An exact copy of the listing is required.

• • •

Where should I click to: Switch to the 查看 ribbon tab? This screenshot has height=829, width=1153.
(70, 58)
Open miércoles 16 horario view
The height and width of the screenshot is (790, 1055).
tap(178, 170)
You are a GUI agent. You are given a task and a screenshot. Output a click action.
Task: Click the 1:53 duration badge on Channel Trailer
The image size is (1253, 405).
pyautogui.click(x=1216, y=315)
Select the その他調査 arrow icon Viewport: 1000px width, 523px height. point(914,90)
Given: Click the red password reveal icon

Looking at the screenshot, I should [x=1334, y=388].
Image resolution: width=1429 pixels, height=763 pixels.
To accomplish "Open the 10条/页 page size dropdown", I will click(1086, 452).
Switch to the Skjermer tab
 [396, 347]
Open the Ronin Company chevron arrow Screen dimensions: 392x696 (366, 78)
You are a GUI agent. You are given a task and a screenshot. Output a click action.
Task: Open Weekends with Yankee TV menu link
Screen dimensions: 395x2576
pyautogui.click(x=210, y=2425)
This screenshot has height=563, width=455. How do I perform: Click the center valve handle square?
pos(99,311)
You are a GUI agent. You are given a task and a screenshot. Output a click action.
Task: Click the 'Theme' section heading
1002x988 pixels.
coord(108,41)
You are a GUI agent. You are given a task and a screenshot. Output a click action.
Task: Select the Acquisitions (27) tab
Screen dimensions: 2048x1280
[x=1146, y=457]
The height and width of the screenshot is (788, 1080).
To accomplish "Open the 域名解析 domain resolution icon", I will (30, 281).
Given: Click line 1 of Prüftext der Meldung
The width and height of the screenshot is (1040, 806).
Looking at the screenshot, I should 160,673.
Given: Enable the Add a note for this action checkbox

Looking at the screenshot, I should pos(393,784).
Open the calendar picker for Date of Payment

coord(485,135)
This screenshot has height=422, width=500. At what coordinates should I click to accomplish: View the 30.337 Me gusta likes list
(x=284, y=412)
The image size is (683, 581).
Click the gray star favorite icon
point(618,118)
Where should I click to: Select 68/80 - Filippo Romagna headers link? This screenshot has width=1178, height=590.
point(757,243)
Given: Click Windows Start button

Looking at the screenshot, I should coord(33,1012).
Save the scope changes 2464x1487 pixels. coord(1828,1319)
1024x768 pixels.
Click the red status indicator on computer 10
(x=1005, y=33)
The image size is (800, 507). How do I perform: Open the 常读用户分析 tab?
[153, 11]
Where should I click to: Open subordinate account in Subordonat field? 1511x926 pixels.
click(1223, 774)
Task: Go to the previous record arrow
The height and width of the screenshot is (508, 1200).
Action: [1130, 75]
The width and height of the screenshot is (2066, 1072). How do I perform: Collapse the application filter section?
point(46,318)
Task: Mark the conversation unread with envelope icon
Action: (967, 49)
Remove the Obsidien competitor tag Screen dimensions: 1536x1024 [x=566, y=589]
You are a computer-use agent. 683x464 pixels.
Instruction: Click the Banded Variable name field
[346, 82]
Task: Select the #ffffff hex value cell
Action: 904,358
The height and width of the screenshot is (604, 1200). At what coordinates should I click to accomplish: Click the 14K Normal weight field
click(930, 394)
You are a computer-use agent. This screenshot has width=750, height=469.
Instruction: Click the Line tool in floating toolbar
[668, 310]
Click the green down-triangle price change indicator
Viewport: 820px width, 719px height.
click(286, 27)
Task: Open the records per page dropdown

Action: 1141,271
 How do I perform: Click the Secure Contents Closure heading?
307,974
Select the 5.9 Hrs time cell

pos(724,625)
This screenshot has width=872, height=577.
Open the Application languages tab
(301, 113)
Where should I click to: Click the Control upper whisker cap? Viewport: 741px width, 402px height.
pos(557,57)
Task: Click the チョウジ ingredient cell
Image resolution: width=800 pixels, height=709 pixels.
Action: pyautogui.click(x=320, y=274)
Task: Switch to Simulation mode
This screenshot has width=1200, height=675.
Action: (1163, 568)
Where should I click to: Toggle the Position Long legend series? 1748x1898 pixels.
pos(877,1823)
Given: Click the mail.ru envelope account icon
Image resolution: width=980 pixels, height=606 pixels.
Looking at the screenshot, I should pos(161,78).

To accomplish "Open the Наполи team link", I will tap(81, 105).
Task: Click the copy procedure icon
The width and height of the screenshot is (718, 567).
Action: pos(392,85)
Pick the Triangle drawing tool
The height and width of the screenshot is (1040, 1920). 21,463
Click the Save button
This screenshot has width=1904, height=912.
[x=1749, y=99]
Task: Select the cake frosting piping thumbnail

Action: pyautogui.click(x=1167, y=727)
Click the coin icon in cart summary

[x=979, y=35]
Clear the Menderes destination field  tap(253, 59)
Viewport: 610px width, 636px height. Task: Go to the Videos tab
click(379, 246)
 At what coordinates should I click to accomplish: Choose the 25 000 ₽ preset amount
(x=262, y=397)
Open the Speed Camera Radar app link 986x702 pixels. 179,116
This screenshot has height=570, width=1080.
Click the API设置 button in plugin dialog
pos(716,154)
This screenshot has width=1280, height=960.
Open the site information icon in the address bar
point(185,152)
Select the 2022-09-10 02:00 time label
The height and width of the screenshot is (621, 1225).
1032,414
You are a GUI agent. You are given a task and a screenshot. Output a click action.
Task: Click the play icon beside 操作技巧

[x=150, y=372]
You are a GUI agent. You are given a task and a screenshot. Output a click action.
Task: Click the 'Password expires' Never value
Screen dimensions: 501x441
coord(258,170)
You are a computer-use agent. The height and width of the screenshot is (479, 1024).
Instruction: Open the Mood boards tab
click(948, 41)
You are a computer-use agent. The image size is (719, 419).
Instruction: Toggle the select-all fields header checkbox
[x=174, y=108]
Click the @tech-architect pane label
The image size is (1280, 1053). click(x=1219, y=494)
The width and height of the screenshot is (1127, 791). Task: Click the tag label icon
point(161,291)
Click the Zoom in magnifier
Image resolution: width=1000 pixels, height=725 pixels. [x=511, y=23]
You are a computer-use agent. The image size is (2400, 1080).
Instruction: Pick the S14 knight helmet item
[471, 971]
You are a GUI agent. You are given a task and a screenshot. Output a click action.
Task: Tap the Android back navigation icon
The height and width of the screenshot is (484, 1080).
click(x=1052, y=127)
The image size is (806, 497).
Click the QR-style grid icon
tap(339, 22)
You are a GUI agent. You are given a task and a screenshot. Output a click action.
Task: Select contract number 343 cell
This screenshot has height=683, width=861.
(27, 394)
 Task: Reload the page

• • •

*FINISHED TASK*
Where should I click to: Switch to the 查看 ribbon tab? This screenshot has height=829, width=1153.
(70, 58)
Open miércoles 16 horario view
The height and width of the screenshot is (790, 1055).
tap(178, 170)
You are a GUI agent. You are given a task and a screenshot. Output a click action.
Task: Click the 1:53 duration badge on Channel Trailer
The image size is (1253, 405).
pyautogui.click(x=1216, y=315)
Select the その他調査 arrow icon Viewport: 1000px width, 523px height. point(914,90)
Given: Click the red password reveal icon

Looking at the screenshot, I should [x=1334, y=388].
Image resolution: width=1429 pixels, height=763 pixels.
To accomplish "Open the 10条/页 page size dropdown", I will click(1086, 452).
Switch to the Skjermer tab
 [396, 347]
Open the Ronin Company chevron arrow Screen dimensions: 392x696 (366, 78)
You are a GUI agent. You are given a task and a screenshot. Output a click action.
Task: Open Weekends with Yankee TV menu link
Screen dimensions: 395x2576
pyautogui.click(x=210, y=2425)
This screenshot has height=563, width=455. How do I perform: Click the center valve handle square?
pos(99,311)
You are a GUI agent. You are given a task and a screenshot. Output a click action.
Task: Click the 'Theme' section heading
1002x988 pixels.
coord(108,41)
You are a GUI agent. You are given a task and a screenshot. Output a click action.
Task: Select the Acquisitions (27) tab
Screen dimensions: 2048x1280
[x=1146, y=457]
The height and width of the screenshot is (788, 1080).
To accomplish "Open the 域名解析 domain resolution icon", I will (30, 281).
Given: Click line 1 of Prüftext der Meldung
The width and height of the screenshot is (1040, 806).
Looking at the screenshot, I should 160,673.
Given: Enable the Add a note for this action checkbox

Looking at the screenshot, I should pos(393,784).
Open the calendar picker for Date of Payment

coord(485,135)
This screenshot has height=422, width=500. At what coordinates should I click to accomplish: View the 30.337 Me gusta likes list
(x=284, y=412)
The image size is (683, 581).
Click the gray star favorite icon
point(618,118)
Where should I click to: Select 68/80 - Filippo Romagna headers link? This screenshot has width=1178, height=590.
point(757,243)
Given: Click Windows Start button

Looking at the screenshot, I should coord(33,1012).
Save the scope changes 2464x1487 pixels. coord(1828,1319)
1024x768 pixels.
Click the red status indicator on computer 10
(x=1005, y=33)
The image size is (800, 507). How do I perform: Open the 常读用户分析 tab?
[153, 11]
Where should I click to: Open subordinate account in Subordonat field? 1511x926 pixels.
click(1223, 774)
Task: Go to the previous record arrow
The height and width of the screenshot is (508, 1200).
Action: [1130, 75]
The width and height of the screenshot is (2066, 1072). How do I perform: Collapse the application filter section?
point(46,318)
Task: Mark the conversation unread with envelope icon
Action: (967, 49)
Remove the Obsidien competitor tag Screen dimensions: 1536x1024 [x=566, y=589]
You are a computer-use agent. 683x464 pixels.
Instruction: Click the Banded Variable name field
[346, 82]
Task: Select the #ffffff hex value cell
Action: 904,358
The height and width of the screenshot is (604, 1200). At what coordinates should I click to accomplish: Click the 14K Normal weight field
click(930, 394)
You are a computer-use agent. This screenshot has width=750, height=469.
Instruction: Click the Line tool in floating toolbar
[668, 310]
Click the green down-triangle price change indicator
Viewport: 820px width, 719px height.
click(286, 27)
Task: Open the records per page dropdown

Action: 1141,271
 How do I perform: Click the Secure Contents Closure heading?
307,974
Select the 5.9 Hrs time cell

pos(724,625)
This screenshot has width=872, height=577.
Open the Application languages tab
(301, 113)
Where should I click to: Click the Control upper whisker cap? Viewport: 741px width, 402px height.
pos(557,57)
Task: Click the チョウジ ingredient cell
Image resolution: width=800 pixels, height=709 pixels.
Action: pyautogui.click(x=320, y=274)
Task: Switch to Simulation mode
This screenshot has width=1200, height=675.
Action: (1163, 568)
Where should I click to: Toggle the Position Long legend series? 1748x1898 pixels.
pos(877,1823)
Given: Click the mail.ru envelope account icon
Image resolution: width=980 pixels, height=606 pixels.
Looking at the screenshot, I should pos(161,78).

To accomplish "Open the Наполи team link", I will tap(81, 105).
Task: Click the copy procedure icon
The width and height of the screenshot is (718, 567).
Action: pos(392,85)
Pick the Triangle drawing tool
The height and width of the screenshot is (1040, 1920). 21,463
Click the Save button
This screenshot has width=1904, height=912.
[x=1749, y=99]
Task: Select the cake frosting piping thumbnail

Action: pyautogui.click(x=1167, y=727)
Click the coin icon in cart summary

[x=979, y=35]
Clear the Menderes destination field  tap(253, 59)
Viewport: 610px width, 636px height. Task: Go to the Videos tab
click(379, 246)
 At what coordinates should I click to accomplish: Choose the 25 000 ₽ preset amount
(x=262, y=397)
Open the Speed Camera Radar app link 986x702 pixels. 179,116
This screenshot has height=570, width=1080.
Click the API设置 button in plugin dialog
pos(716,154)
This screenshot has width=1280, height=960.
Open the site information icon in the address bar
point(185,152)
Select the 2022-09-10 02:00 time label
The height and width of the screenshot is (621, 1225).
1032,414
You are a GUI agent. You are given a task and a screenshot. Output a click action.
Task: Click the play icon beside 操作技巧

[x=150, y=372]
You are a GUI agent. You are given a task and a screenshot. Output a click action.
Task: Click the 'Password expires' Never value
Screen dimensions: 501x441
coord(258,170)
You are a computer-use agent. The height and width of the screenshot is (479, 1024).
Instruction: Open the Mood boards tab
click(948, 41)
You are a computer-use agent. The image size is (719, 419).
Instruction: Toggle the select-all fields header checkbox
[x=174, y=108]
Click the @tech-architect pane label
The image size is (1280, 1053). click(x=1219, y=494)
The width and height of the screenshot is (1127, 791). Task: Click the tag label icon
point(161,291)
Click the Zoom in magnifier
Image resolution: width=1000 pixels, height=725 pixels. [x=511, y=23]
You are a computer-use agent. The image size is (2400, 1080).
Instruction: Pick the S14 knight helmet item
[471, 971]
You are a GUI agent. You are given a task and a screenshot. Output a click action.
Task: Tap the Android back navigation icon
The height and width of the screenshot is (484, 1080).
click(x=1052, y=127)
The image size is (806, 497).
Click the QR-style grid icon
tap(339, 22)
You are a GUI agent. You are given a task and a screenshot. Output a click action.
Task: Select contract number 343 cell
This screenshot has height=683, width=861.
(27, 394)
 Task: Reload the page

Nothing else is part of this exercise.